I am told that the writer of the paragraphs in the Washington City Gazette against me is a man named Richards from Connecticut. He was in the army during the late war not much to the advantage of his reputation—He has been two or three years hovering about the Departments here in search of a place and circulating proposals for setting up a newspaper of his own—His character was for a long time an obstacle to his pretensions but he has lately been taken into favour at the Treasury Department where he has obtained a place.

The City Gazette for some time past has alternated in its treatment of me with its praise and its abuse—A kiss to day and a fillip tomorrow Would you know the object of this?
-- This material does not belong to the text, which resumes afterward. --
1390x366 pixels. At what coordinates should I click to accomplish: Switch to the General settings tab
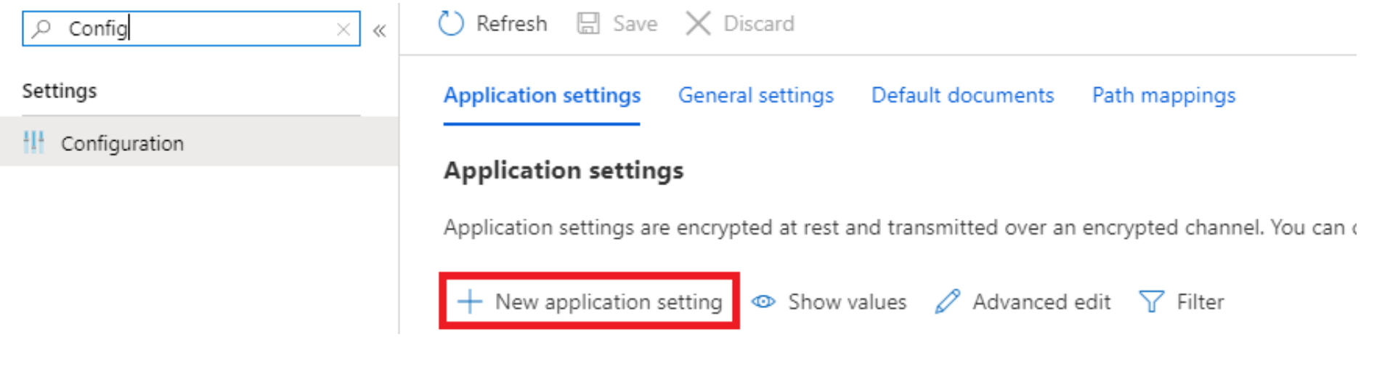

It is to show me what it can do—I was told a day or two after its defence of my summer costume that Jonathan Elliot asked an acquaintance of mine whether I was his friend.—observed in substance that he could not afford to be a friend for nothing—intimated that I had not lately given him any jobs in his way—and boasted of the power of his press to affect the prospects of Presidential Candidates adding that he had been serving me by putting down Mr Calhoun as he had effectually done—I told my informant that Elliot had not put down Mr Calhoun, and if he had neither did it nor intended to do it to serve me—That in the way of his business I had heretofore served him as well as I could—I had given him jobs for which his charges had been so excessive that I had told him I should not employ him on public account again. That I purchased no Editor or writers for newspapers with the public money nor with my own.—Whether this was reported back to Elliot or not I cannot tell but it is from about that time that the Treasury scribes appear to have had his paper to themselves.

We have had young Mr Briggs one of Georges classmates with us since Friday—Mr Smith is waiting for the seat of the Secretary of the Treasury about his place in the Land office.

The theatre gives us a surfeit of Tragedy—Cooper begins tomorrow with Macbeth.

Mr J Cook desired me to inquire whether you had received from him a letter enclosing a draft for 100 dollars

ever affectionately yours.

MHi: Adams Family Papers, Letterbooks.